System Design Overview
For financial data ingestion, we need to consider generally two typpes of data: Metadata and Time Series Data.
Metadata
This includes information about financial instruments, such as stock tickers, company names, sector classifications, and other attributes that help identify and categorize the data. These table is relatively static and can be updated periodically. It also contain much less data than time series data, so it is easier to handle. We can usally just store it as a table in a database. But it should be well normalized to avoid data redundancy and ensure data integrity.
Time series data
This includes stock prices, net asset values, and other financial metrics that change over time. This data is typically high volume and requires efficient storage and retrieval mechanisms. We believe it is to have one hot table for the recent data, let say about three months, and one cold table for the historical data. The hot table can be used for real-time analysis and the cold table can be used for historical analysis. The data points in the time series data tables are usually have a foreign key to the metadata table, so that we can easily join the two tables to get the full information about a financial instrument.
It is also a good idea to have the partitions or shards of the time series data tables based on the metadata as time series data with different metadata are normally independant, so that we can easily query the data for a specific financial instrument. This can be done by using a partition key or a shard key that is based on the metadata.
Data Ingestion Process
The data ingestion process often involves several steps, including data collection (Ingest into normalize database), data transformation (Ingest into standardize database), and data storage (feed to data lake or backup snapshot).
There are often mutliple data pipelines for data Ingestion pipeline, such as:
- Real-time data ingestion: This pipeline is responsible for collecting and processing real-time data from various sources. It is running in second or minute level, and it is update the data from normalize database to standardize database. Only the inserted, deleted, and updated data are processed in this pipeline and sychronized to the standardize database and .
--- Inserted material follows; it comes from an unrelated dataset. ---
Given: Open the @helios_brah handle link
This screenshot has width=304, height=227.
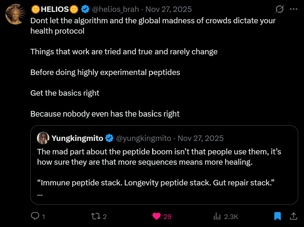Looking at the screenshot, I should click(115, 9).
- Incremental data ingestion: This pipeline is responsible for collecting and processing incremental data from various sources. It is running in hour or day level, and it is update the data from standardize database to data lake or backup snapshot. Only the inserted, deleted, and updated data are snapshoted, like what we have on git as git squeeze, this small package of data is then used to sychronize between the normalize database and standardize database, and then to the data lake or backup snapshot.
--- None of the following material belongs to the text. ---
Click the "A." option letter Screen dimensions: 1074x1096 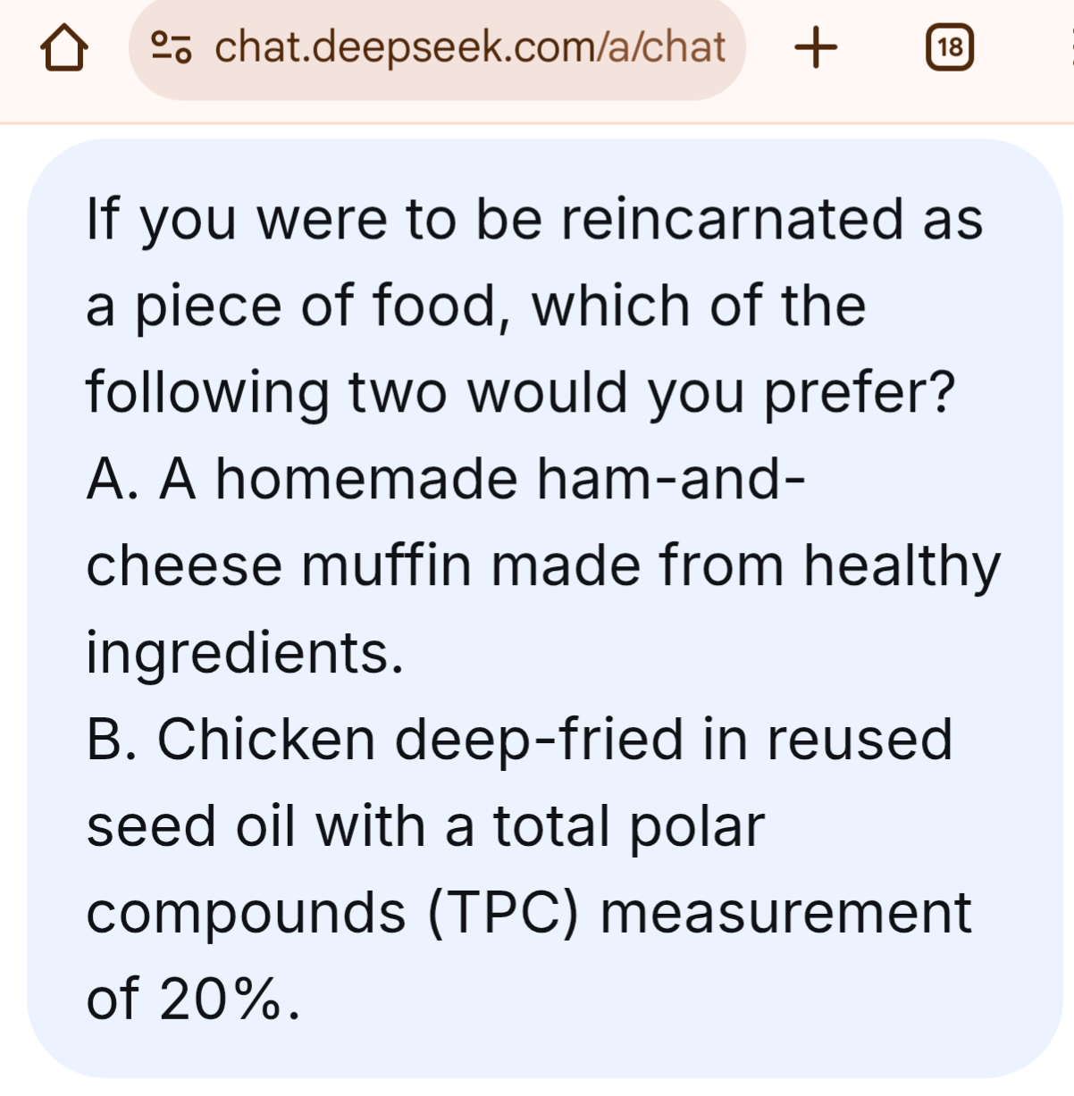click(113, 480)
- Full data ingestion: This pipeline is to refresh the whole data during the weekend, it do the synchronization from the normalize database to the standardize database, based on the lastest snapshot that have been take daily base. It is running normally during the weekend, and it is used to ensure that the data is up-to-date and consistent across all systems. While full data is running, the real-time and incremental data ingestion pipelines are paused to avoid data inconsistency. The the RT will be resumed after the full data ingestion is completed. It will do an update from the lastest Full time to the current time, so that the data is up-to-date and consistent across all systems.